Collection entries:
_ _ _

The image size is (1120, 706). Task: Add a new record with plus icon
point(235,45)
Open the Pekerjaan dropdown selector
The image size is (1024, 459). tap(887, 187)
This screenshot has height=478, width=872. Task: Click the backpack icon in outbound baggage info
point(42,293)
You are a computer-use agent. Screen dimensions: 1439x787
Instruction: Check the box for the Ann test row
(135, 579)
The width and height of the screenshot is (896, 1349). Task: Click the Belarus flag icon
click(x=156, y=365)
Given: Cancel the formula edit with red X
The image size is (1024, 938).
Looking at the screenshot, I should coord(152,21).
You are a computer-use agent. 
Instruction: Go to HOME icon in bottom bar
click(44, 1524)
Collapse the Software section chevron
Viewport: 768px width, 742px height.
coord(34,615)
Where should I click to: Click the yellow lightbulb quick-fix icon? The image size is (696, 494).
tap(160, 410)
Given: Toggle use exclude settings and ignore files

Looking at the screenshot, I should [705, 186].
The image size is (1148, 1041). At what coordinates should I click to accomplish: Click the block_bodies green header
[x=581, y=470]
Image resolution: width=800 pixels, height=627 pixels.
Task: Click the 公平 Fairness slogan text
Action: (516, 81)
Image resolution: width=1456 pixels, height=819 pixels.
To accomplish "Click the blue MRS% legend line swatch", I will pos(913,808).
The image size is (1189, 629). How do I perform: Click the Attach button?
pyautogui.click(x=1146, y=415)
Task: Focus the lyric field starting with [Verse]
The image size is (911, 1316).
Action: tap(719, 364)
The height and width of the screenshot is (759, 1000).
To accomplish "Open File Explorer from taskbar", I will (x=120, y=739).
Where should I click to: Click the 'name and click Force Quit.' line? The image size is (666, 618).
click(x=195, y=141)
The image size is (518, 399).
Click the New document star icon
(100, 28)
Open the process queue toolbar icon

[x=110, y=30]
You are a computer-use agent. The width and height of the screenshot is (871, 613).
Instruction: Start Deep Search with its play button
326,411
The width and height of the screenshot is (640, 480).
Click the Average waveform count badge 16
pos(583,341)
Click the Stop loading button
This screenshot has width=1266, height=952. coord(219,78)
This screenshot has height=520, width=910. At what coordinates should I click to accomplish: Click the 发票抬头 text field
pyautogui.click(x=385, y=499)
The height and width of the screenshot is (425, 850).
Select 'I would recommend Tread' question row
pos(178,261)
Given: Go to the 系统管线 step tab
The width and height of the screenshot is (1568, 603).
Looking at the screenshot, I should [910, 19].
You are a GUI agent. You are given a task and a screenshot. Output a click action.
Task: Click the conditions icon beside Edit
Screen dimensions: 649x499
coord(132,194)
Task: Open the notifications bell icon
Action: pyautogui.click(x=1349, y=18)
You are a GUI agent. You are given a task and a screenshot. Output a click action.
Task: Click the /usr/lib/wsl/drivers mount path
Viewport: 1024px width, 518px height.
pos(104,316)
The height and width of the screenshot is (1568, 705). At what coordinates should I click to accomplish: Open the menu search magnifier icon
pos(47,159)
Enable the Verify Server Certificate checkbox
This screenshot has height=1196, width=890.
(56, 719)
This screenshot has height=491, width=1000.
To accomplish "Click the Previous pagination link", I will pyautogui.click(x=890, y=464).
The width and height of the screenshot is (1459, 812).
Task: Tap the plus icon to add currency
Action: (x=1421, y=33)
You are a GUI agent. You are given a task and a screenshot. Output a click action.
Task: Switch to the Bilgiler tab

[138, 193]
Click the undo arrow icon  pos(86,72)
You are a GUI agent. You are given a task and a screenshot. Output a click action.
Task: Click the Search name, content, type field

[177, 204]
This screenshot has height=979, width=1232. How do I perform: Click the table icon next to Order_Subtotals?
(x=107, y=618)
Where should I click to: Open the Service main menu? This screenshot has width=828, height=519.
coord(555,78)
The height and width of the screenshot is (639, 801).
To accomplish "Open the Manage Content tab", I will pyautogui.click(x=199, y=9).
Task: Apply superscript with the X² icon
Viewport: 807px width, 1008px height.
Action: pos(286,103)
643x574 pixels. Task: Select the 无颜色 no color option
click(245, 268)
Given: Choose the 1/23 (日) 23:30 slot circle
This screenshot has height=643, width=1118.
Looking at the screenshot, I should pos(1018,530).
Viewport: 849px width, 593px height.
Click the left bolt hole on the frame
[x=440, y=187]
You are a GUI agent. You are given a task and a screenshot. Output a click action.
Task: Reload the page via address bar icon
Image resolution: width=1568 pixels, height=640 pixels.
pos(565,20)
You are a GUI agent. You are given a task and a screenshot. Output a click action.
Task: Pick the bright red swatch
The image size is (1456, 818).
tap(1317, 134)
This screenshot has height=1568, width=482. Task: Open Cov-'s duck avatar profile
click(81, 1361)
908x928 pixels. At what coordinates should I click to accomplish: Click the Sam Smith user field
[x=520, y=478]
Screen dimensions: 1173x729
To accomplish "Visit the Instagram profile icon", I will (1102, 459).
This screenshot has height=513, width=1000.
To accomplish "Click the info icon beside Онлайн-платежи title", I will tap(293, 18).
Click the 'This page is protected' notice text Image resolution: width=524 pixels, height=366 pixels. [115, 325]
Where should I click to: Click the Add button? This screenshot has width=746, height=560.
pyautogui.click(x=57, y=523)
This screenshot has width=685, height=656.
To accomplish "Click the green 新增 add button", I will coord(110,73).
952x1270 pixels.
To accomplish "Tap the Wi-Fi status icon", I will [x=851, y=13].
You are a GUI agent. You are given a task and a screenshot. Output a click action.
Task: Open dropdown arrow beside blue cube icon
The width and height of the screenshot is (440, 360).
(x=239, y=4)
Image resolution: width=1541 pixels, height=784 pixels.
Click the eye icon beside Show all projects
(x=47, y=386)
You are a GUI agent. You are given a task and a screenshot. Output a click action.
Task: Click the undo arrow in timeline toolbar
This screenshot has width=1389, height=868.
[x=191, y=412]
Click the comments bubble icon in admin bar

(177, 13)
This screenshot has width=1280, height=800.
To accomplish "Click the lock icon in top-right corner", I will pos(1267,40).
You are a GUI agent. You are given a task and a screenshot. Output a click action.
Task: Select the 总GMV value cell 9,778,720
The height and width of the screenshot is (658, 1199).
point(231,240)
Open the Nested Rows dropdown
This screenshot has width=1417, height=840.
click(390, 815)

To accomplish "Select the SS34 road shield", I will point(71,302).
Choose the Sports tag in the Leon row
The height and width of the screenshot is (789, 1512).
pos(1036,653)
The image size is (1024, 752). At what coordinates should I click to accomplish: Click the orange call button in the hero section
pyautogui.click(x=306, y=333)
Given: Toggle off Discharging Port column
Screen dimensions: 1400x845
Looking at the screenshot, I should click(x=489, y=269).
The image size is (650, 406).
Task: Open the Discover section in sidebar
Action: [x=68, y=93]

_ _ _

What is required:
Start to finish, restate the records above word for word.

Response to the exercise:
The image size is (1120, 706). Task: Add a new record with plus icon
point(235,45)
Open the Pekerjaan dropdown selector
The image size is (1024, 459). tap(887, 187)
This screenshot has height=478, width=872. Task: Click the backpack icon in outbound baggage info
point(42,293)
You are a computer-use agent. Screen dimensions: 1439x787
Instruction: Check the box for the Ann test row
(135, 579)
The width and height of the screenshot is (896, 1349). Task: Click the Belarus flag icon
click(x=156, y=365)
Given: Cancel the formula edit with red X
The image size is (1024, 938).
Looking at the screenshot, I should coord(152,21).
You are a computer-use agent. 
Instruction: Go to HOME icon in bottom bar
click(44, 1524)
Collapse the Software section chevron
Viewport: 768px width, 742px height.
coord(34,615)
Where should I click to: Click the yellow lightbulb quick-fix icon? The image size is (696, 494).
tap(160, 410)
Given: Toggle use exclude settings and ignore files

Looking at the screenshot, I should [705, 186].
The image size is (1148, 1041). At what coordinates should I click to accomplish: Click the block_bodies green header
[x=581, y=470]
Image resolution: width=800 pixels, height=627 pixels.
Task: Click the 公平 Fairness slogan text
Action: (516, 81)
Image resolution: width=1456 pixels, height=819 pixels.
To accomplish "Click the blue MRS% legend line swatch", I will pos(913,808).
The image size is (1189, 629). How do I perform: Click the Attach button?
pyautogui.click(x=1146, y=415)
Task: Focus the lyric field starting with [Verse]
The image size is (911, 1316).
Action: tap(719, 364)
The height and width of the screenshot is (759, 1000).
To accomplish "Open File Explorer from taskbar", I will (x=120, y=739).
Where should I click to: Click the 'name and click Force Quit.' line? The image size is (666, 618).
click(x=195, y=141)
The image size is (518, 399).
Click the New document star icon
(100, 28)
Open the process queue toolbar icon

[x=110, y=30]
You are a computer-use agent. The width and height of the screenshot is (871, 613).
Instruction: Start Deep Search with its play button
326,411
The width and height of the screenshot is (640, 480).
Click the Average waveform count badge 16
pos(583,341)
Click the Stop loading button
This screenshot has width=1266, height=952. coord(219,78)
This screenshot has height=520, width=910. At what coordinates should I click to accomplish: Click the 发票抬头 text field
pyautogui.click(x=385, y=499)
The height and width of the screenshot is (425, 850).
Select 'I would recommend Tread' question row
pos(178,261)
Given: Go to the 系统管线 step tab
The width and height of the screenshot is (1568, 603).
Looking at the screenshot, I should [910, 19].
You are a GUI agent. You are given a task and a screenshot. Output a click action.
Task: Click the conditions icon beside Edit
Screen dimensions: 649x499
coord(132,194)
Task: Open the notifications bell icon
Action: pyautogui.click(x=1349, y=18)
You are a GUI agent. You are given a task and a screenshot. Output a click action.
Task: Click the /usr/lib/wsl/drivers mount path
Viewport: 1024px width, 518px height.
pos(104,316)
The height and width of the screenshot is (1568, 705). At what coordinates should I click to accomplish: Open the menu search magnifier icon
pos(47,159)
Enable the Verify Server Certificate checkbox
This screenshot has height=1196, width=890.
(56, 719)
This screenshot has height=491, width=1000.
To accomplish "Click the Previous pagination link", I will pyautogui.click(x=890, y=464).
The width and height of the screenshot is (1459, 812).
Task: Tap the plus icon to add currency
Action: (x=1421, y=33)
You are a GUI agent. You are given a task and a screenshot. Output a click action.
Task: Switch to the Bilgiler tab

[138, 193]
Click the undo arrow icon  pos(86,72)
You are a GUI agent. You are given a task and a screenshot. Output a click action.
Task: Click the Search name, content, type field

[177, 204]
This screenshot has height=979, width=1232. How do I perform: Click the table icon next to Order_Subtotals?
(x=107, y=618)
Where should I click to: Open the Service main menu? This screenshot has width=828, height=519.
coord(555,78)
The height and width of the screenshot is (639, 801).
To accomplish "Open the Manage Content tab", I will pyautogui.click(x=199, y=9).
Task: Apply superscript with the X² icon
Viewport: 807px width, 1008px height.
Action: pos(286,103)
643x574 pixels. Task: Select the 无颜色 no color option
click(245, 268)
Given: Choose the 1/23 (日) 23:30 slot circle
This screenshot has height=643, width=1118.
Looking at the screenshot, I should pos(1018,530).
Viewport: 849px width, 593px height.
Click the left bolt hole on the frame
[x=440, y=187]
You are a GUI agent. You are given a task and a screenshot. Output a click action.
Task: Reload the page via address bar icon
Image resolution: width=1568 pixels, height=640 pixels.
pos(565,20)
You are a GUI agent. You are given a task and a screenshot. Output a click action.
Task: Pick the bright red swatch
The image size is (1456, 818).
tap(1317, 134)
This screenshot has height=1568, width=482. Task: Open Cov-'s duck avatar profile
click(81, 1361)
908x928 pixels. At what coordinates should I click to accomplish: Click the Sam Smith user field
[x=520, y=478]
Screen dimensions: 1173x729
To accomplish "Visit the Instagram profile icon", I will (1102, 459).
This screenshot has height=513, width=1000.
To accomplish "Click the info icon beside Онлайн-платежи title", I will tap(293, 18).
Click the 'This page is protected' notice text Image resolution: width=524 pixels, height=366 pixels. [115, 325]
Where should I click to: Click the Add button? This screenshot has width=746, height=560.
pyautogui.click(x=57, y=523)
This screenshot has width=685, height=656.
To accomplish "Click the green 新增 add button", I will coord(110,73).
952x1270 pixels.
To accomplish "Tap the Wi-Fi status icon", I will [x=851, y=13].
You are a GUI agent. You are given a task and a screenshot. Output a click action.
Task: Open dropdown arrow beside blue cube icon
The width and height of the screenshot is (440, 360).
(x=239, y=4)
Image resolution: width=1541 pixels, height=784 pixels.
Click the eye icon beside Show all projects
(x=47, y=386)
You are a GUI agent. You are given a task and a screenshot. Output a click action.
Task: Click the undo arrow in timeline toolbar
This screenshot has width=1389, height=868.
[x=191, y=412]
Click the comments bubble icon in admin bar

(177, 13)
This screenshot has width=1280, height=800.
To accomplish "Click the lock icon in top-right corner", I will pos(1267,40).
You are a GUI agent. You are given a task and a screenshot. Output a click action.
Task: Select the 总GMV value cell 9,778,720
The height and width of the screenshot is (658, 1199).
point(231,240)
Open the Nested Rows dropdown
This screenshot has width=1417, height=840.
click(390, 815)

To accomplish "Select the SS34 road shield", I will point(71,302).
Choose the Sports tag in the Leon row
The height and width of the screenshot is (789, 1512).
pos(1036,653)
The image size is (1024, 752). At what coordinates should I click to accomplish: Click the orange call button in the hero section
pyautogui.click(x=306, y=333)
Given: Toggle off Discharging Port column
Screen dimensions: 1400x845
Looking at the screenshot, I should click(x=489, y=269).
The image size is (650, 406).
Task: Open the Discover section in sidebar
Action: [x=68, y=93]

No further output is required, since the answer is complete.